Cincinnati man in Klan lawsuit

USA Today/April 11, 2007
By Laura Parker

The Southern Poverty Law Center, which waged a 20-year campaign against hate groups by suing them in court for money damages, is turning its legal firepower against violence directed at immigrants.

The law center is suing two members of the Imperial Klans of America who are serving prison terms for beating a 16-year-old U.S. citizen of Panamanian Indian descent at a Kentucky fair in July.

The lawsuit alleges that Jarred Hensley, 24, of Cincinnati and Andrew Watkins, 26, of Louisville mistook Jordan Gruver for an illegal Hispanic immigrant and beat him severely, breaking his jaw and left arm and cracking two ribs.

The lawsuit, filed in February in Meade County Circuit Court in Kentucky, is the first by the law center aimed at combating a rise in violence against immigrants, according to Morris Dees, the center’s founder. “The biggest thing fueling hate groups is Latino migration into this country, (people) who are perceived as harming America,” Dees said.

In the 1980s and 1990s, the center sued Ku Klux Klan groups that targeted African-Americans. It won multimillion-dollar judgments, which forced some of the groups into bankruptcy.

Klan membership in the United States has dropped from about 4 million in the mid-1920s to about 6,000-8,000 today, according to statistics from the center, which tracks white supremacists groups. Klan groups are active in 36 states.

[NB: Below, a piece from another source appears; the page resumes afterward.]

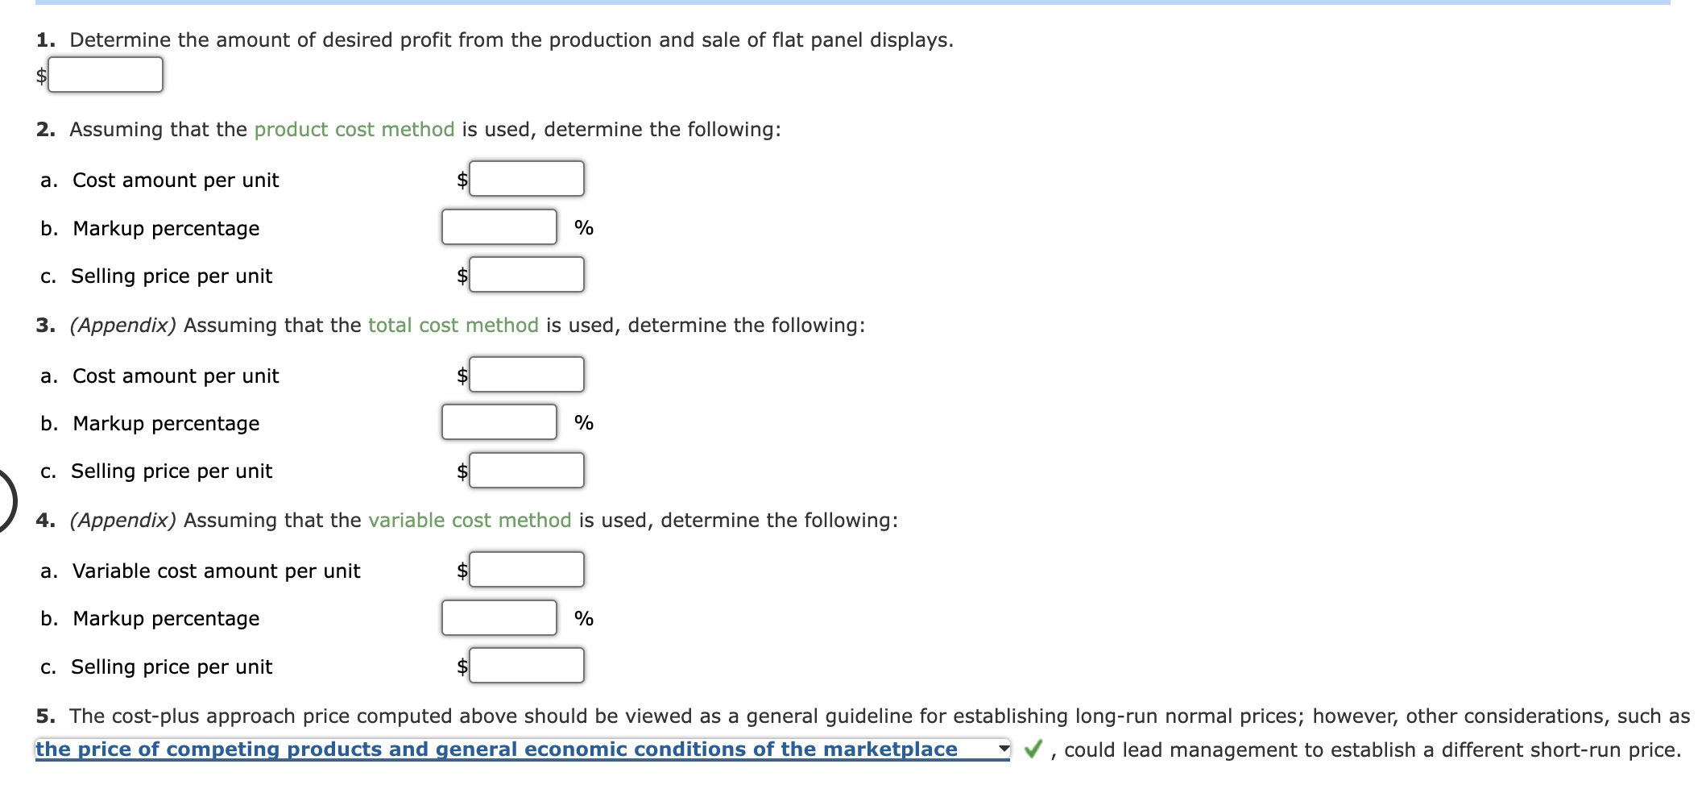Open the 'total cost method' link

coord(452,325)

The Imperial Klans of America, the second-largest Klan group in the nation, has 23 chapters, Dees said. The IKA’s website describes the group as a “private Christian organization.” It says the group does not advocate violence but uses racial slurs and adds, “If you are not of the White race, this website is not for the likes of YOU!”

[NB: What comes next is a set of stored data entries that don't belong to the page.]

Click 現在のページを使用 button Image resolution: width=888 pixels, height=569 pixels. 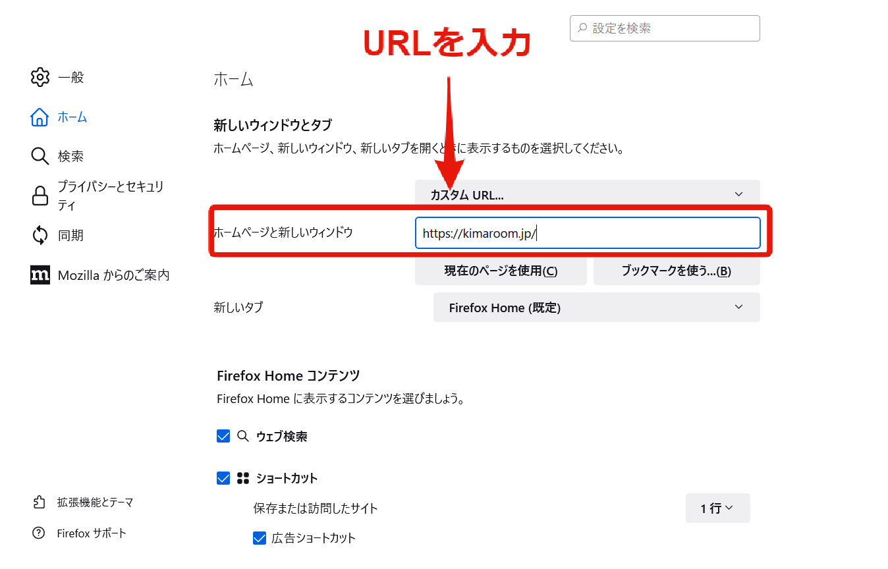pos(501,271)
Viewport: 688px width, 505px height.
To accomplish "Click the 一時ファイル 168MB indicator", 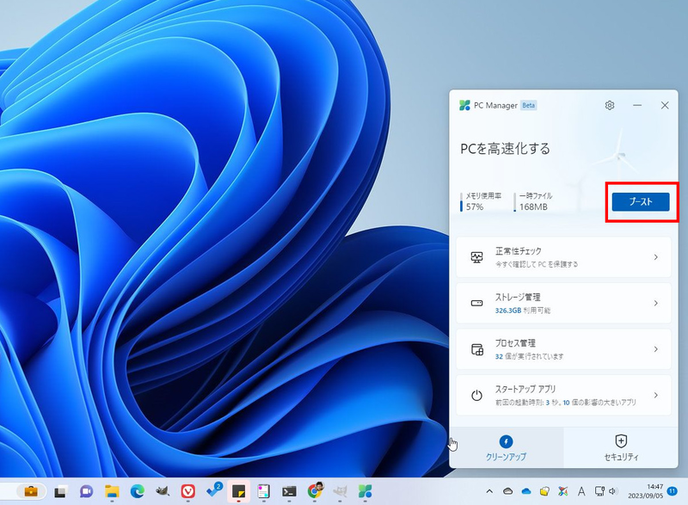I will point(535,202).
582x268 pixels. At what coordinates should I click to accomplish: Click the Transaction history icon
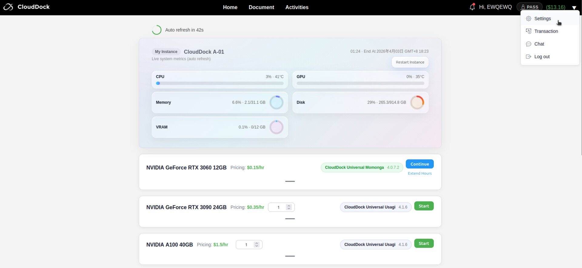pos(528,31)
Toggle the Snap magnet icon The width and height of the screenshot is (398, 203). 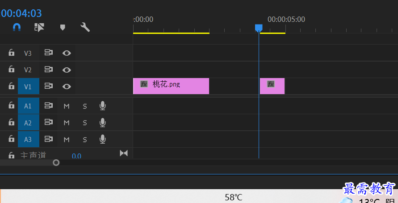click(17, 27)
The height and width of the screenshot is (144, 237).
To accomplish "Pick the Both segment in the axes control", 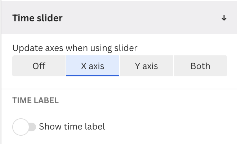I will pyautogui.click(x=200, y=66).
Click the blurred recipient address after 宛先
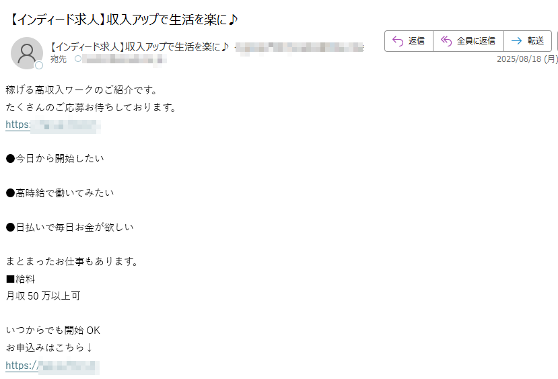Image resolution: width=558 pixels, height=379 pixels. click(125, 59)
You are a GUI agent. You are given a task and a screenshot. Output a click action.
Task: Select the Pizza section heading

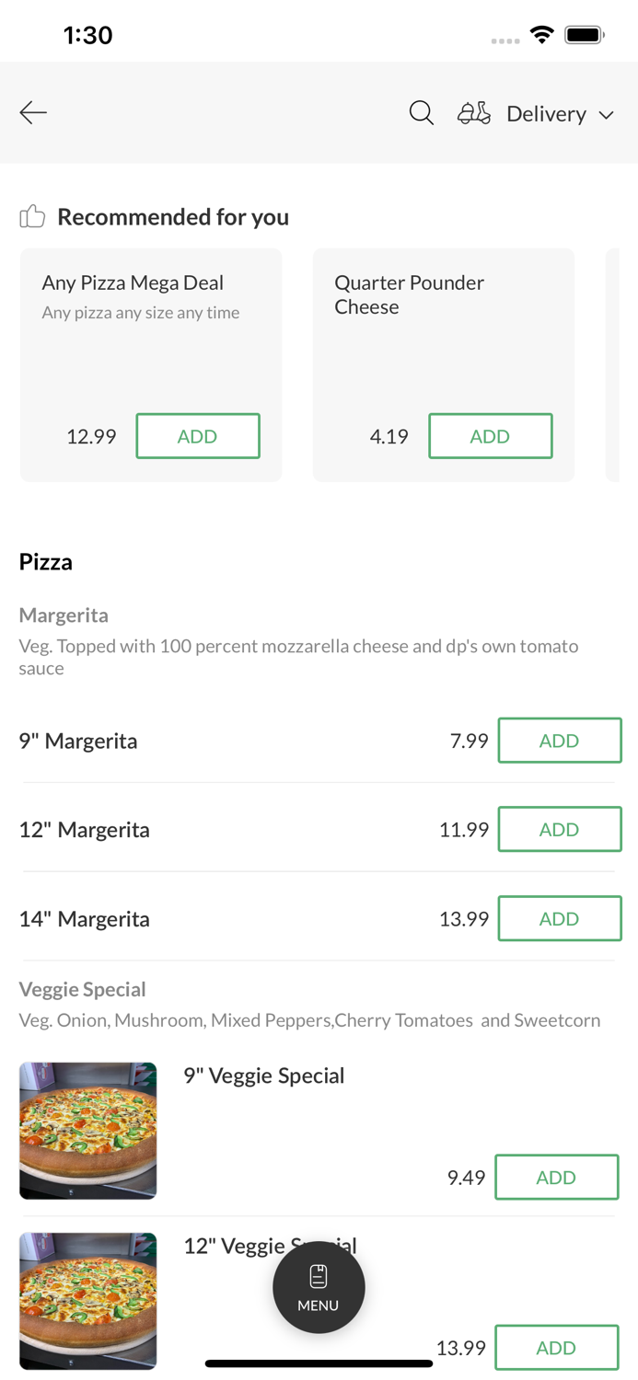tap(45, 561)

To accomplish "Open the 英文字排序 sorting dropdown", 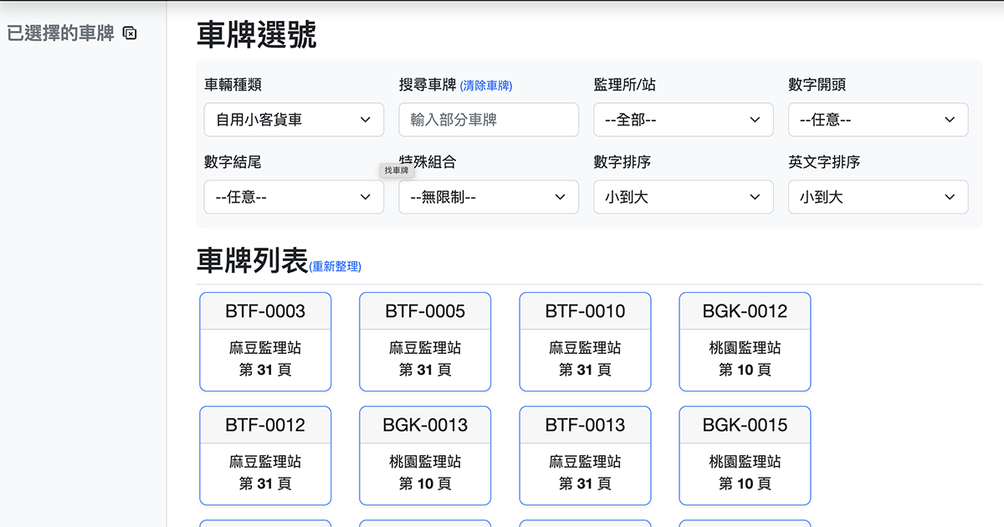I will (878, 197).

Hensley and Watkins pleaded guilty to assault “under extreme emotional disturbance” and each received a three-year prison term in February, said Commonwealth Attorney Kenton Smith, prosecutor for three Kentucky counties. Smith said the emotional disturbance aspect of the charge refers to the defendants’ emotions, such as anger, at the time of the offense.

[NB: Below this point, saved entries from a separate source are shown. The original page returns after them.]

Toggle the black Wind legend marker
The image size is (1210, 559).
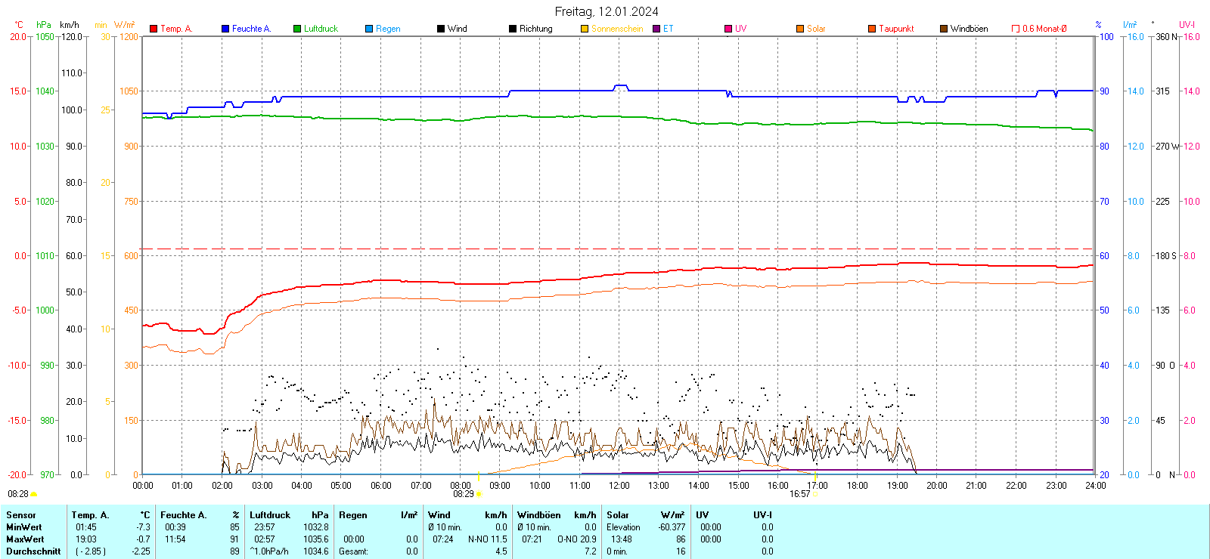[x=441, y=29]
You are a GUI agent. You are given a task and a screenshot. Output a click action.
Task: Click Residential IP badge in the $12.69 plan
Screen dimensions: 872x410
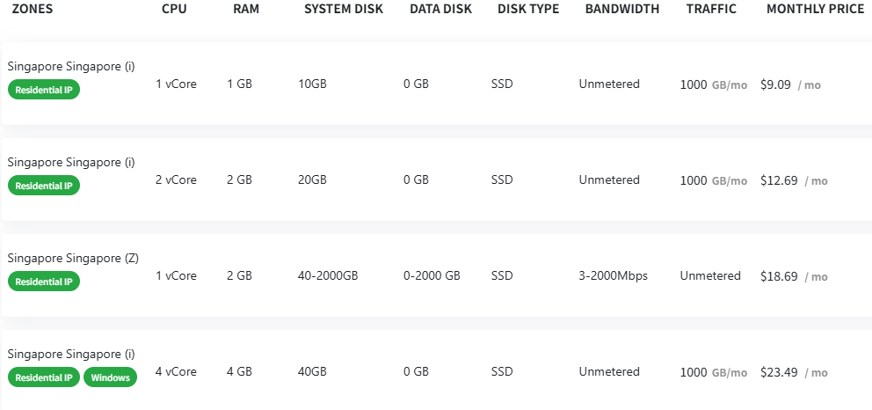pos(44,186)
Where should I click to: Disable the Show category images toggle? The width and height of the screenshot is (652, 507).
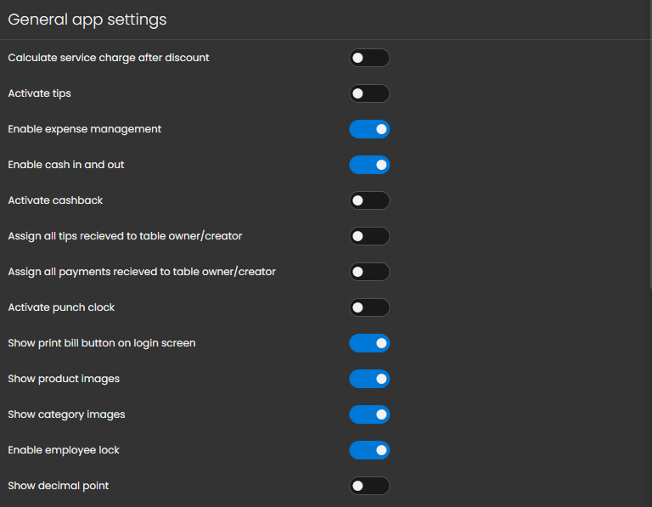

“It’s our contention that they picked (Gruver) out because they thought he was Hispanic,” Smith said. “Our theory of the case is that they were down here on a recruiting trip. They had their Klan T-shirts on.”

The two men attacked Gruver at the Meade County Fairgrounds in Brandenburg, beat, kicked and spit on him, and shouted racial epithets at him, Smith said.

Attorneys for Hensely and Watkins could not be reached for comment.

Hensley and Watkins have not responded to the lawsuit, Dees said.